**** Records for the exercise

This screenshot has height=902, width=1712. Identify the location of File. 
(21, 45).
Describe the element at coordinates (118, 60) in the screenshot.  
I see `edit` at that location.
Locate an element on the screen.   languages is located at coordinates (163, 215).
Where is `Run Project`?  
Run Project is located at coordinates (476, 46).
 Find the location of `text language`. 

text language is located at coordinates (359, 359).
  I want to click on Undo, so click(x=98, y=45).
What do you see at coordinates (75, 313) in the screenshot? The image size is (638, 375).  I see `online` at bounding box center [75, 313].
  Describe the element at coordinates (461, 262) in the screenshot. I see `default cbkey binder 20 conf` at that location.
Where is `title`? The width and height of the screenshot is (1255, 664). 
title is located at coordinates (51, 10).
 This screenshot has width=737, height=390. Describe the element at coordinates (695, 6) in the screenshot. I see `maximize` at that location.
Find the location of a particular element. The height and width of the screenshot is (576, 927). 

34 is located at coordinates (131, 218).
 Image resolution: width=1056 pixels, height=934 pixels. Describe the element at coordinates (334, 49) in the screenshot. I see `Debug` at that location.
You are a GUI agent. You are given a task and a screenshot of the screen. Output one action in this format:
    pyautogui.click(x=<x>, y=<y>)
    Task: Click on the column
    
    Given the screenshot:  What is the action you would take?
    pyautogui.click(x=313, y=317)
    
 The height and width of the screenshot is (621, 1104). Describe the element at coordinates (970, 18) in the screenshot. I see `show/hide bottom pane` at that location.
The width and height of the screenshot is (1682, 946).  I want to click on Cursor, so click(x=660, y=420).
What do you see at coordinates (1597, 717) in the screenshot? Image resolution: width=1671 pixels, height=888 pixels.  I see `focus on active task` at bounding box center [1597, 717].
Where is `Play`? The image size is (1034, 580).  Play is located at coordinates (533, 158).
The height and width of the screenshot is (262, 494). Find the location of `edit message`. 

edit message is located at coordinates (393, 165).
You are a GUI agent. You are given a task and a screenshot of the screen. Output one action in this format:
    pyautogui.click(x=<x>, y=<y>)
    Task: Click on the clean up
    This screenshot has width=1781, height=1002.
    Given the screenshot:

********

# Task directions:
Lay out everything in the records above from the line containing "Locate an element" down to the line containing "This screenshot has width=737, height=390." as a Markdown table with the columns Row and Text, skipping blank lines.

# The result:
| Row | Text |
|---|---|
| 1 | Locate an element on the screen.   languages is located at coordinates (163, 215). |
| 2 | Where is `Run Project`?   |
| 3 | Run Project is located at coordinates (476, 46). |
| 4 |  Find the location of `text language`.  |
| 5 | text language is located at coordinates (359, 359). |
| 6 |   I want to click on Undo, so click(x=98, y=45). |
| 7 | What do you see at coordinates (75, 313) in the screenshot? The image size is (638, 375).  I see `online` at bounding box center [75, 313]. |
| 8 |   Describe the element at coordinates (461, 262) in the screenshot. I see `default cbkey binder 20 conf` at that location. |
| 9 | Where is `title`? The width and height of the screenshot is (1255, 664).  |
| 10 | title is located at coordinates (51, 10). |
| 11 |  This screenshot has width=737, height=390. Describe the element at coordinates (695, 6) in the screenshot. I see `maximize` at that location. |